## [GOAL]
Copy the rows from the line containing "The width and height of the screenshot is (374, 271)." through the line containing "Click the Edit" verbatim, including both of those lines.

## [DATASET RECORDS]
########################################
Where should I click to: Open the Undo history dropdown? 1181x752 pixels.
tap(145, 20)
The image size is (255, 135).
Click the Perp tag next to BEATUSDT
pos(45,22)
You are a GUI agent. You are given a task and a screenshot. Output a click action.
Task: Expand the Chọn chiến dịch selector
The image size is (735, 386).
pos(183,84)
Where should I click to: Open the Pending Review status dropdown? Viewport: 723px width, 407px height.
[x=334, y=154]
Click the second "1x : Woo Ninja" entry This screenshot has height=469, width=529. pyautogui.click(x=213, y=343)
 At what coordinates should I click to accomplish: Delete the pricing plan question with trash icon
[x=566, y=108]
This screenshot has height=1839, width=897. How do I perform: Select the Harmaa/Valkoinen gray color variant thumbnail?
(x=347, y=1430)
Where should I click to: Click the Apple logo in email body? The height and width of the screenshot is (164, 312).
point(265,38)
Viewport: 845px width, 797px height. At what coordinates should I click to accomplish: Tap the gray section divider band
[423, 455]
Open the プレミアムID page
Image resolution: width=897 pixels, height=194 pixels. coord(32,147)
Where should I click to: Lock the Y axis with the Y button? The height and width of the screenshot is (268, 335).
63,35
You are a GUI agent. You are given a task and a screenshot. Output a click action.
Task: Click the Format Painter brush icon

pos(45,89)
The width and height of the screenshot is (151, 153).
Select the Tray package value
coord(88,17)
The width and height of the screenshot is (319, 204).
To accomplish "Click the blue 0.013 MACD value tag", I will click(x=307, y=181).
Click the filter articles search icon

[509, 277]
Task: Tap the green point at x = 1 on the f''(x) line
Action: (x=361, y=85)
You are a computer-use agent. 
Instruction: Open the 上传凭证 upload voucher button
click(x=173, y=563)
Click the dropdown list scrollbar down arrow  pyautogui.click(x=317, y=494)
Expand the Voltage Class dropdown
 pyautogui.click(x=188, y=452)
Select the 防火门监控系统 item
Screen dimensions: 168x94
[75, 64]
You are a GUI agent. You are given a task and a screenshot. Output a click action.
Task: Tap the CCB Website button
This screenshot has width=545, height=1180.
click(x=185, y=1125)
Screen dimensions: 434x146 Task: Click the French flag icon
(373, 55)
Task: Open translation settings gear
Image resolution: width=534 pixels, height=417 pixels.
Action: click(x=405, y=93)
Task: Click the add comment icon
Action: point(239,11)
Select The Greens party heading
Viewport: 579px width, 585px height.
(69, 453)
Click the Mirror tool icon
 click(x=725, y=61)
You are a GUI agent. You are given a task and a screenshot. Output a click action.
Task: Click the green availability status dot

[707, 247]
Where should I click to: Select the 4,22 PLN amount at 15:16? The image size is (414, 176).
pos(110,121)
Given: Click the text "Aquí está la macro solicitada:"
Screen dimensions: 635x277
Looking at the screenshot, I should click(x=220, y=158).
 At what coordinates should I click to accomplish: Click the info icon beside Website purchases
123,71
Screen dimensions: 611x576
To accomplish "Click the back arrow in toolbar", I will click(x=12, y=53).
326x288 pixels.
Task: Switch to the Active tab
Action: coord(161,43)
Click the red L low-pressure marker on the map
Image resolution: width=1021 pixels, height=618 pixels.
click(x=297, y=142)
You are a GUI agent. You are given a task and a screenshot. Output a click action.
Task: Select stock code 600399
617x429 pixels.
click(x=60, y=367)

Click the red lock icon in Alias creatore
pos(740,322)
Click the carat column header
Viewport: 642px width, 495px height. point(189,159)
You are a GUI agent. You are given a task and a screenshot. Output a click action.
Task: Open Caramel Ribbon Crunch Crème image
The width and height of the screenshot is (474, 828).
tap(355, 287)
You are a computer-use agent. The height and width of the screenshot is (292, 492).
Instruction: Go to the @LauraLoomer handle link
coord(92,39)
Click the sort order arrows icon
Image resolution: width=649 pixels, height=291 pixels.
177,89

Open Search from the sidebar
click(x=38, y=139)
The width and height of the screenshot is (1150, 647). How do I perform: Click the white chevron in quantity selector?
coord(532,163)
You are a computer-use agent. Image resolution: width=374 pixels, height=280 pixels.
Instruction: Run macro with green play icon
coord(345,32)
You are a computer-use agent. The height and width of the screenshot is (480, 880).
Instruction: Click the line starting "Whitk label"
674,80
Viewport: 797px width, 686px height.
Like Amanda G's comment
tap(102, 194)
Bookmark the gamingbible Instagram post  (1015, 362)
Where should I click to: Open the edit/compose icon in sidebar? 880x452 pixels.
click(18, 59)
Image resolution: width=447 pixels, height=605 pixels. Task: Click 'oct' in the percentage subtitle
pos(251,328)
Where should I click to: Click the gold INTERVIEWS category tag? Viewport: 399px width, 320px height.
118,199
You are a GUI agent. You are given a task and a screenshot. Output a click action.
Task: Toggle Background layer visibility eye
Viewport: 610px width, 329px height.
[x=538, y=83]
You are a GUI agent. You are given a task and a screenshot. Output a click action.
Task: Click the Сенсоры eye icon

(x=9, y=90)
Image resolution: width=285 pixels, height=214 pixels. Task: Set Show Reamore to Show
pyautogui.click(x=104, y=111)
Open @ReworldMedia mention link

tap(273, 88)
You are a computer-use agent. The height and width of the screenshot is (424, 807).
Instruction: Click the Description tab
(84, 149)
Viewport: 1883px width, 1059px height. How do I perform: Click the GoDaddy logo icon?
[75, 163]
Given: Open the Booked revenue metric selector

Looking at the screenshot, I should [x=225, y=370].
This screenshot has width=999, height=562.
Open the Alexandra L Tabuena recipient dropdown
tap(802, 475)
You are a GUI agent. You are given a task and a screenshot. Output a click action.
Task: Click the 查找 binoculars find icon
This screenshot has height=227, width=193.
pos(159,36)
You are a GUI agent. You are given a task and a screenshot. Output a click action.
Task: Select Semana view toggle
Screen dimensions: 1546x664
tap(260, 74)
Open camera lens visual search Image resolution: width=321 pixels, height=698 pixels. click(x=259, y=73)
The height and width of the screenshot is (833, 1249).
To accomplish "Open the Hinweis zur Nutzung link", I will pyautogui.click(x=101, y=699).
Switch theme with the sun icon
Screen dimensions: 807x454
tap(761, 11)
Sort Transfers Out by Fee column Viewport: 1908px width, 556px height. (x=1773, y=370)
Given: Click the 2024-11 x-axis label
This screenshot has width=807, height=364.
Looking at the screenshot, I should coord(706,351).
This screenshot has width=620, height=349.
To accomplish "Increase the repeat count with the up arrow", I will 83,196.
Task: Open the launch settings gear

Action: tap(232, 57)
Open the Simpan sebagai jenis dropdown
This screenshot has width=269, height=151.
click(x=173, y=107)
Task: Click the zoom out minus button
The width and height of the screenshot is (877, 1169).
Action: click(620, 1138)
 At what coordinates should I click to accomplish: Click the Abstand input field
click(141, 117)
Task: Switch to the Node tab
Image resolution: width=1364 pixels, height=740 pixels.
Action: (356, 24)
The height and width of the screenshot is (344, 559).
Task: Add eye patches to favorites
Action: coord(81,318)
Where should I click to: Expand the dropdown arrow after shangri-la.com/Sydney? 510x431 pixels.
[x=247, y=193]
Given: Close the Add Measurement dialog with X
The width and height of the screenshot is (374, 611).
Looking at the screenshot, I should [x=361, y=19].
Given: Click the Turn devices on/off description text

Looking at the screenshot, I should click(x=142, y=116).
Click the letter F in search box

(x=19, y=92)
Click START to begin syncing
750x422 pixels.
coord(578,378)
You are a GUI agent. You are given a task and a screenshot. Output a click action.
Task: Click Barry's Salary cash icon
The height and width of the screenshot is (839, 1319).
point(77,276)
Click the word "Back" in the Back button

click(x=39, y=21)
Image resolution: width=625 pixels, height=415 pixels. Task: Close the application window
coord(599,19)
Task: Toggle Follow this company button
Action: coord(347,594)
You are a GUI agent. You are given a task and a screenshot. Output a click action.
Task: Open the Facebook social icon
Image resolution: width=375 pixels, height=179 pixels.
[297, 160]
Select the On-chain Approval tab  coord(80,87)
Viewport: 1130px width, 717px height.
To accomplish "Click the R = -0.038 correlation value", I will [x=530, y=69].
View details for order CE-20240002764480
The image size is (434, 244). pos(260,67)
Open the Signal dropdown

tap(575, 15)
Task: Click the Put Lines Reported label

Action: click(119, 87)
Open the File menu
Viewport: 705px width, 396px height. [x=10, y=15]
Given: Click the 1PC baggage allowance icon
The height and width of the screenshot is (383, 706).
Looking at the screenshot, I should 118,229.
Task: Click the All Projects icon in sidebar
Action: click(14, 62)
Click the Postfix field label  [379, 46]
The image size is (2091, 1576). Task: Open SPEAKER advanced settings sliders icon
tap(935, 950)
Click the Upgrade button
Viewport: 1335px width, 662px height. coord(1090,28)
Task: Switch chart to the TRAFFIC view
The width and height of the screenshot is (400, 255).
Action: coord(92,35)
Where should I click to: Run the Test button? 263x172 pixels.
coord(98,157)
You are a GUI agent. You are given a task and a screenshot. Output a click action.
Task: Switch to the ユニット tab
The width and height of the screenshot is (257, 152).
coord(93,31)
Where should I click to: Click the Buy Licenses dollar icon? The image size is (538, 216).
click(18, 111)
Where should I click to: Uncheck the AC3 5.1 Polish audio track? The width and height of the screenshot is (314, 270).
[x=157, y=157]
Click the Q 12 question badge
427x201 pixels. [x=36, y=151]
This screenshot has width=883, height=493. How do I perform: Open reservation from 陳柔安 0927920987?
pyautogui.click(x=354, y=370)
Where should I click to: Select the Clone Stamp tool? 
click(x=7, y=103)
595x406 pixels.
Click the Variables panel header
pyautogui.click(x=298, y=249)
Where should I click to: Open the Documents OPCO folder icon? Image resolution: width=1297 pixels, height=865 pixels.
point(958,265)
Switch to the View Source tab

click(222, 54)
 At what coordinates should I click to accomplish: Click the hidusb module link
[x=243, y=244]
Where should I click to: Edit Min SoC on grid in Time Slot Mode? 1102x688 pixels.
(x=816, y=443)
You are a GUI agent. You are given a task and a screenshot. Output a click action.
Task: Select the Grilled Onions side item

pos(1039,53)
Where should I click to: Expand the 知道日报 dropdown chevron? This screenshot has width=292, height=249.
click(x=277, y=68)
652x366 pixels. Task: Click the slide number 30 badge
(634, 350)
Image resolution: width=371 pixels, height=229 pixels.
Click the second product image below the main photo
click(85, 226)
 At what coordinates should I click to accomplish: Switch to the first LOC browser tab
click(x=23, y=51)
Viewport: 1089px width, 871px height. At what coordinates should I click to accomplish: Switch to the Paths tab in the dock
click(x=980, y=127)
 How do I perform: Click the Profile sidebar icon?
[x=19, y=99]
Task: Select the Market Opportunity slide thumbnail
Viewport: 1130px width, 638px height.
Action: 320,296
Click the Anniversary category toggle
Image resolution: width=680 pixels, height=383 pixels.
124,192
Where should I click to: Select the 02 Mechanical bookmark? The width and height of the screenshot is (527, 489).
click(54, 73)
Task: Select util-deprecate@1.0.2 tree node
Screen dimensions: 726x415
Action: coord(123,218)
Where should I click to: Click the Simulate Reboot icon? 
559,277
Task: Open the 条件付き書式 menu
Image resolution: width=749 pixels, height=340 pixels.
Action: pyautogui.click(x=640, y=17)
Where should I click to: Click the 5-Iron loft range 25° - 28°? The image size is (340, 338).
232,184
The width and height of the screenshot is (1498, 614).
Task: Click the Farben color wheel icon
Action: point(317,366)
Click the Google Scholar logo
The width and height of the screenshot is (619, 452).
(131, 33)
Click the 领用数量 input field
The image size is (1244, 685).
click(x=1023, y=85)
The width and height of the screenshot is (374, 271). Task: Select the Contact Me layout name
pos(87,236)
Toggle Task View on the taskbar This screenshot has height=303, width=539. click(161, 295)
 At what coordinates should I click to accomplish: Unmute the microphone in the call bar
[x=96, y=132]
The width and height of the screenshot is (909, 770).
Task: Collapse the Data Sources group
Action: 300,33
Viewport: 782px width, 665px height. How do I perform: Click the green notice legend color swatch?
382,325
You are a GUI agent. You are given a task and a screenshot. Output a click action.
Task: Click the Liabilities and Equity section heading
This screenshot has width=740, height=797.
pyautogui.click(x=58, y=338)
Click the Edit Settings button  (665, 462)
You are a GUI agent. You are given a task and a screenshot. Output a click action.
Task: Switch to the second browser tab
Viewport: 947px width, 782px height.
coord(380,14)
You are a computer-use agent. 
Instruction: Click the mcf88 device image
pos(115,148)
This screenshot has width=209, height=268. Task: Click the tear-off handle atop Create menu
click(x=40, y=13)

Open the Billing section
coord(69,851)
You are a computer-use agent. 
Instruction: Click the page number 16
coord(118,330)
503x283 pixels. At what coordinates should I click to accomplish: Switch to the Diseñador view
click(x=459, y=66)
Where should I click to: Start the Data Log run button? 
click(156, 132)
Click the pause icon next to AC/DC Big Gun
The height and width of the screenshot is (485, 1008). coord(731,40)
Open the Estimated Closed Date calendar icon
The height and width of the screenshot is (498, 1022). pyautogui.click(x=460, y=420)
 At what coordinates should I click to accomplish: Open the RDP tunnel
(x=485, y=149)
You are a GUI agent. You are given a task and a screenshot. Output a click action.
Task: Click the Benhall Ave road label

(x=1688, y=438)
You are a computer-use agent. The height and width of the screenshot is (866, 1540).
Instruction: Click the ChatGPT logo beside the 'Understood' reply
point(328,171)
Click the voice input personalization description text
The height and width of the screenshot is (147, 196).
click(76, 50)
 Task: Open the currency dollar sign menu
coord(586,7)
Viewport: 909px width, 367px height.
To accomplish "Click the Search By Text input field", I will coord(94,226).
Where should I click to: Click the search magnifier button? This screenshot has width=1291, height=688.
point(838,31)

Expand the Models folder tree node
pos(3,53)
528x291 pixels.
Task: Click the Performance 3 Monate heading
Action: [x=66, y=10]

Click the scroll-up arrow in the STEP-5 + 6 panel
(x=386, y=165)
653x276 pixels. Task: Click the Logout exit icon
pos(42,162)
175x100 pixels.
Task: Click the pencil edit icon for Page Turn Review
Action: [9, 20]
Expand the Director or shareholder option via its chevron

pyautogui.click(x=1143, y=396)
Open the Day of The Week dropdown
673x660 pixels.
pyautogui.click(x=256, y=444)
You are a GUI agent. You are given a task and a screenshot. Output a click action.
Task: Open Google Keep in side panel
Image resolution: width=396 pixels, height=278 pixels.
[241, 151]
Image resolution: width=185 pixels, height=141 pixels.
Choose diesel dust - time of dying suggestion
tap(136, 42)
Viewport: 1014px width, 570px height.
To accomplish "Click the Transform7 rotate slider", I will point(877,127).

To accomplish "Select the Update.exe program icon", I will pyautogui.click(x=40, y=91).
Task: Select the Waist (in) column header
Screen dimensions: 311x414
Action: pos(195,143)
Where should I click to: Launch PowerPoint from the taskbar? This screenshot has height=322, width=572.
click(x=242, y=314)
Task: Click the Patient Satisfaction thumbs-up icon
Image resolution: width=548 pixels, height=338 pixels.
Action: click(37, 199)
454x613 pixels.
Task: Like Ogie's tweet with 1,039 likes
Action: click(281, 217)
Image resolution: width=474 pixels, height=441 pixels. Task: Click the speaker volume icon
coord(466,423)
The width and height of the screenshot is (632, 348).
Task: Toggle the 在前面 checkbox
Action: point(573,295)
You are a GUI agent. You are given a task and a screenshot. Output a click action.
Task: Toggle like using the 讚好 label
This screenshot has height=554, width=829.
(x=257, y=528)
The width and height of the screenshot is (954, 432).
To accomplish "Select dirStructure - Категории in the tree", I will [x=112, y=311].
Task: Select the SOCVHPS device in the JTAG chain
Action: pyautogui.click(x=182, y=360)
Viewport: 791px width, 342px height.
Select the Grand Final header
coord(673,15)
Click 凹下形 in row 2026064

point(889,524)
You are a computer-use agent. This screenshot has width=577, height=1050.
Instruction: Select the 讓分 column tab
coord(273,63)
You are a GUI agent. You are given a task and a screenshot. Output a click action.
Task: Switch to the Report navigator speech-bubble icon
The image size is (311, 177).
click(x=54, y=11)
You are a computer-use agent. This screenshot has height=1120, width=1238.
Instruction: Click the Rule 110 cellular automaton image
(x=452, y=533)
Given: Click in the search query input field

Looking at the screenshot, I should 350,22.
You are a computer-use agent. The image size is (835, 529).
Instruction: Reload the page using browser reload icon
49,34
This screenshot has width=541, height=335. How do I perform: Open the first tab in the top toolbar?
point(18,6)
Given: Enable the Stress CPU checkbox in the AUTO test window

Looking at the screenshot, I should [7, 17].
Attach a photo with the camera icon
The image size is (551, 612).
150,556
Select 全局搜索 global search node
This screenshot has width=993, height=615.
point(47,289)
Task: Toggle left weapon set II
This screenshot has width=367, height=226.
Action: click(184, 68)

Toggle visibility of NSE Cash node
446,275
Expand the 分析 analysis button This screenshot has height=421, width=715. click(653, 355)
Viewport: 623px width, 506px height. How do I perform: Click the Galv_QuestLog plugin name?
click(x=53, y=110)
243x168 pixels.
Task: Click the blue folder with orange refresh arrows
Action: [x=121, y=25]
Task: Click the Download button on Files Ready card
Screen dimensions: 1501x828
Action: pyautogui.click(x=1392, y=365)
########################################
## [EXPECTED ANSWER]
The width and height of the screenshot is (374, 271). Task: Select the Contact Me layout name
pos(87,236)
Toggle Task View on the taskbar This screenshot has height=303, width=539. click(161, 295)
 At what coordinates should I click to accomplish: Unmute the microphone in the call bar
[x=96, y=132]
The width and height of the screenshot is (909, 770).
Task: Collapse the Data Sources group
Action: 300,33
Viewport: 782px width, 665px height. How do I perform: Click the green notice legend color swatch?
382,325
You are a GUI agent. You are given a task and a screenshot. Output a click action.
Task: Click the Liabilities and Equity section heading
This screenshot has width=740, height=797.
pyautogui.click(x=58, y=338)
Click the Edit Settings button  (665, 462)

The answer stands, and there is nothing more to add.